Finally the fireworks began and for half an hour we were treated to an extraordinary display with the crowds cooing in admiration ‘bello, bello’ and sometimes applauding. This was fortunate for the organisers: some displays in the past have been greeted with boos. And as an Italian remarked today: it used to be bread and circuses, now, it seems, it’s just circuses. A beautiful circus nonetheless whose theme this year appeared to be flowers: exploding petals with a clear centre. Reminded me of the glass made in Murano. My camera battery ran out, but I managed this rather smudged one. It shows the shapes of San Marco and Campaniella centre left, and the reflections in the water.At midnight the fireworks ended, and a cacophony of sirens erupted from the boats. Plague is over. Now off to the Lido till dawn.

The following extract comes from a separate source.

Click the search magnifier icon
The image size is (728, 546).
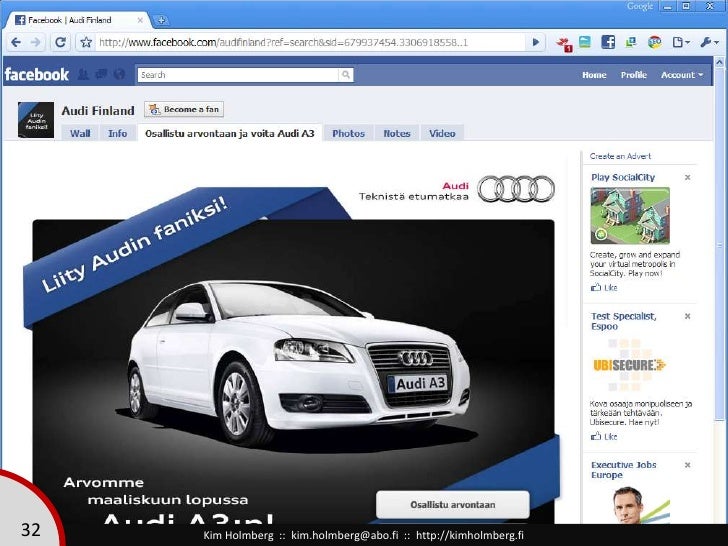(x=345, y=75)
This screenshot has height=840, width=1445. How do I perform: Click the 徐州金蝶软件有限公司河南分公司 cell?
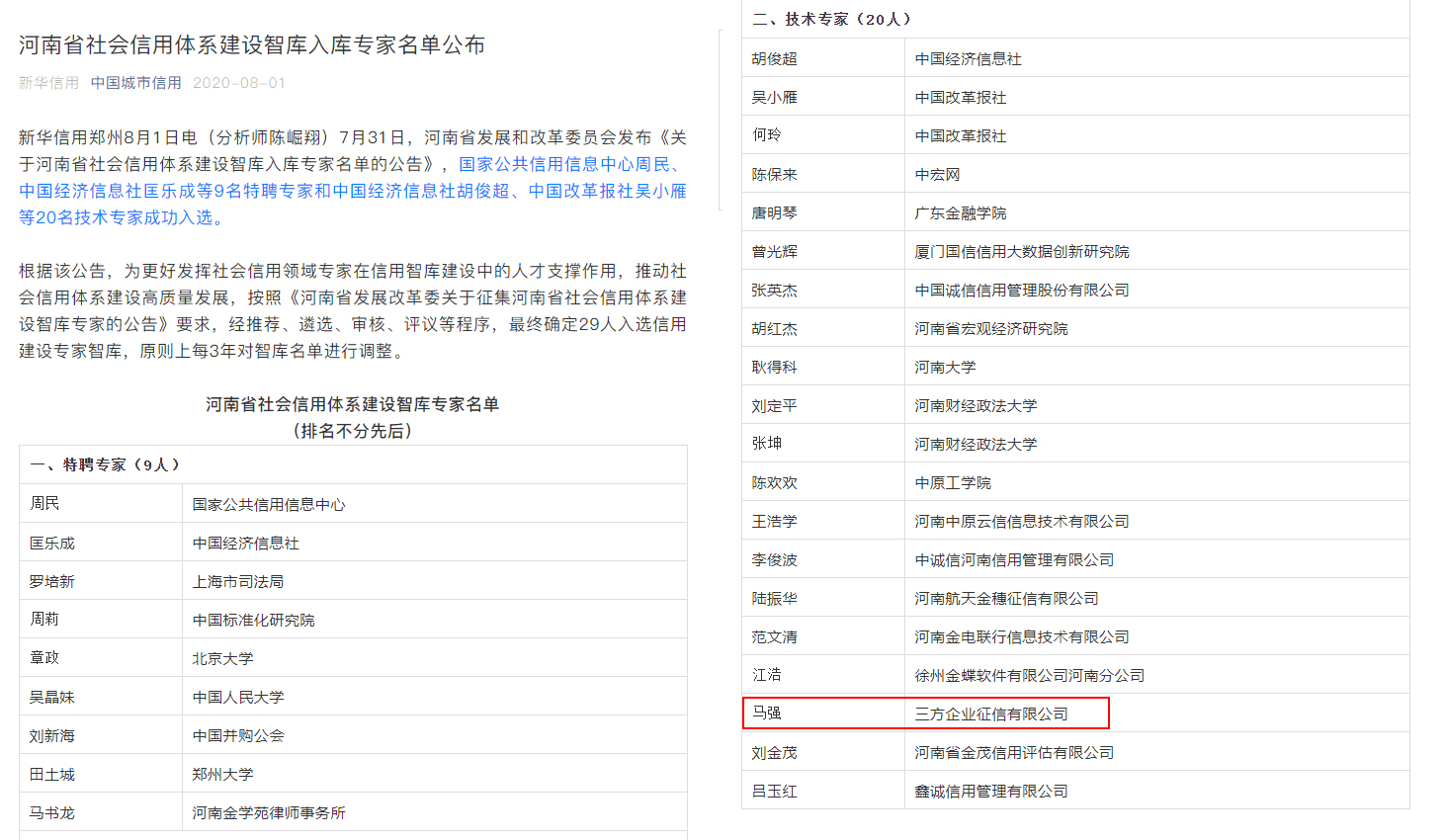tap(1029, 676)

The Campo di San Maurizio, where I live, has old palazzos on three sides and these buildings on the fourth. I haven’t counted how many churches there are in the immediately vicinity, but let’s say lots, or so it seems from the number of different bells that ring extremely loudly from 7 am onwards. In the spaces inbetween I hear the soft sound of the square being swept after the seagulls have completed their daily dawn raid of the rubbish bags left out for collection. Sometimes I open the shutters to be confronted by a group of bleary-eyed tourists dragged out too early by remorseless tour operators. They do a lot of gazing at the church on the left of this picture. Last time I stayed here this church was a lot tattier, and had crumbling angels on each corner of the roof. I’m not sure whether it was one of these that fell to the ground, as in John Berendt’s book: City of Falling Angels, but in any case, they were removed for safety’s sake, and the church now looks rather dull and proper. Not so the bell tower behind, which really does lean as it appears to in the photo. Last night there was a continuous electric storm going on, which never amounted to any rain, nor it seems, came anywhere near us, but was spectacular nonetheless. Another variation for me.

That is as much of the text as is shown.